Howard urges more regular mixing between city and suburban students at events other than highly charged sports contests, anything that might encourage teens from different backgrounds to get to know one another better.
Parents and coaches agreed that might help. But players and fans recall a long tradition of sports trash talk that can edge toward racism and sometimes becomes part of the backdrop to high school athletics."
"He (Dan Jurdy, athletic director at RBHS) recalled a particularly bitter instance where Eastside fans derisively sneered "SAT score, SAT score" to a Rainier Beach player whom, they assumed, would not have grades good enough for college.
"If it was an Eastside kid would they be talking the same?" Jurdy asked. "It made the kid play harder, but man, it bothered him."
Nick Ragland-Johnsen, 19, who is part black, played football for Franklin High and graduated last June, experienced similar smears."
"Oh yes, everything you can think of, I probably heard it on the Eastside," he said. "I tried to ignore it, but it was kind of degrading -- to my teammates as well as me."
Their coach, he said, simply counseled the players to use the taunts as motivation."There's a lot to be said here. I vividly remember high school basketball games and when you are in a closed space (unlike football) where a game can be close, fans sit close by each other, the noise is deafening and you can see the players talking to each other, it is just electric. You know that the trash talk is on. In some ways, it is part of the game.

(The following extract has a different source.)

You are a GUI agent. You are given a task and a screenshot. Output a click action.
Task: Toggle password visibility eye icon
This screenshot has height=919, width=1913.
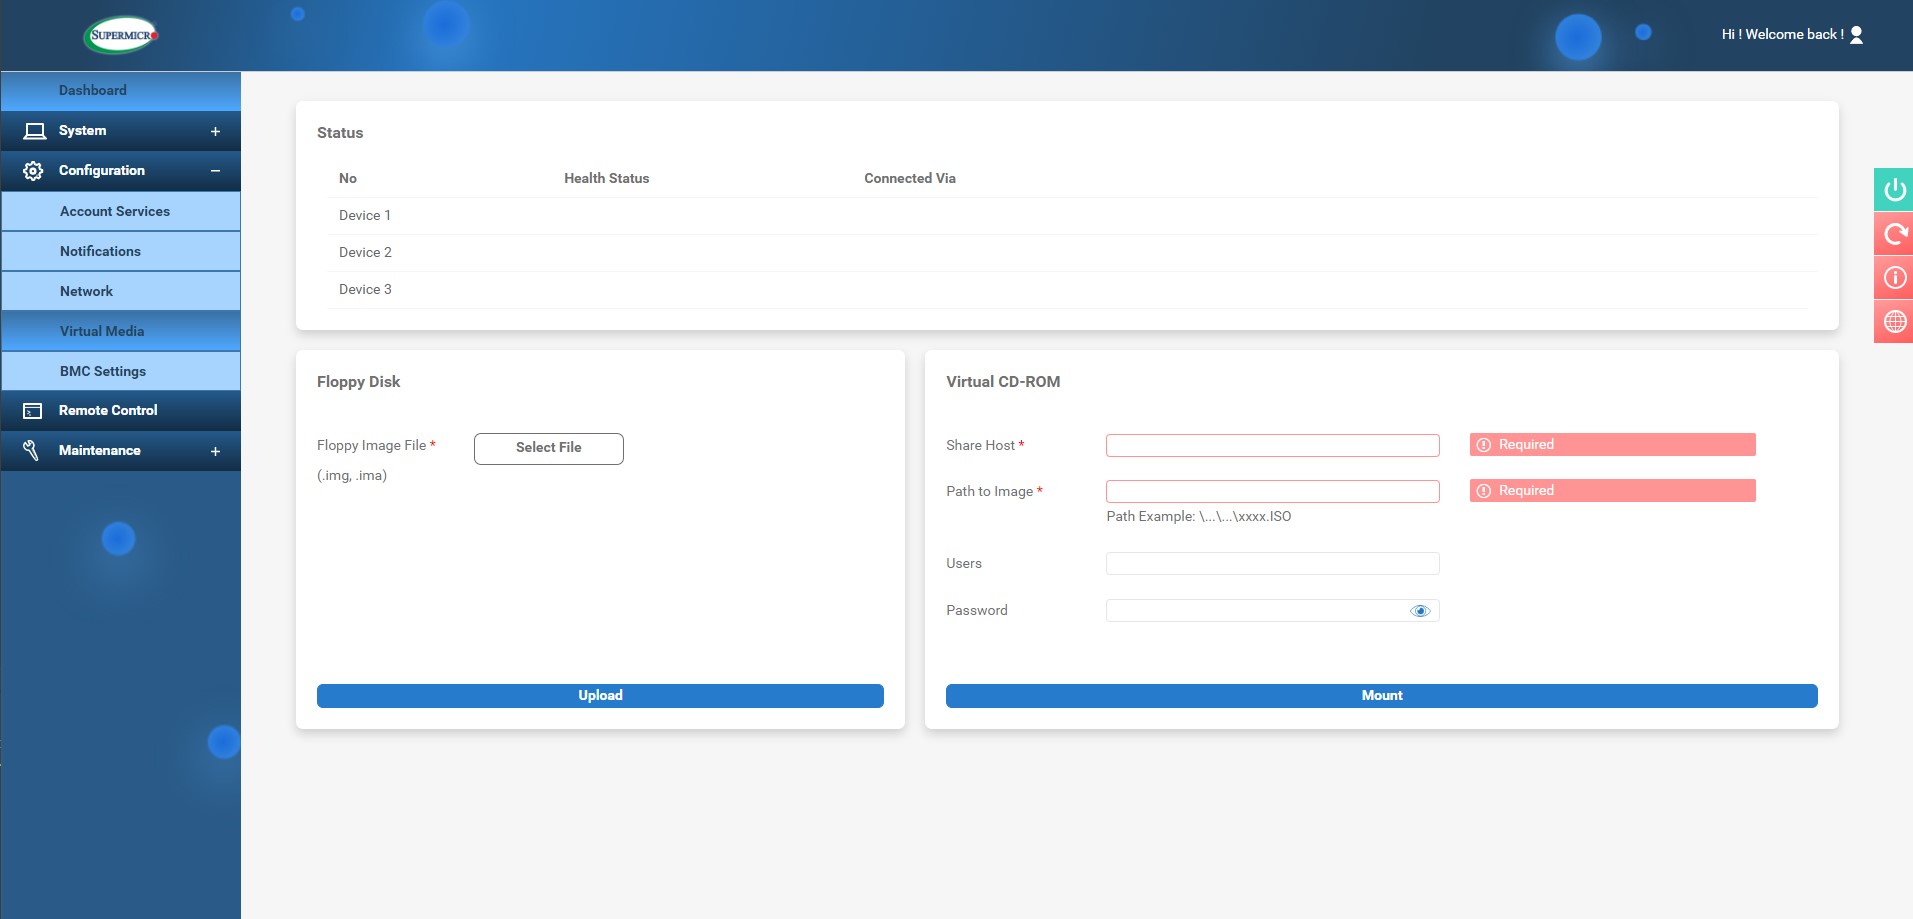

HOWEVER, the coaches can tell their players about unacceptable behavior. Refs can be aware of what is being said. Schools' administrators can tell students (indeed put up a code of conduct at the door) what will happen if any racist comments are made (and yes, I'd put the SAT chant in that camp). A lot of what happens is by a few people in a small group but because you can hear a lot of what is said easily at a basketball game, those few can cause trouble. They need to be rooted out and thrown out (the boy who jumped on the court had previously been in trouble for this behavior).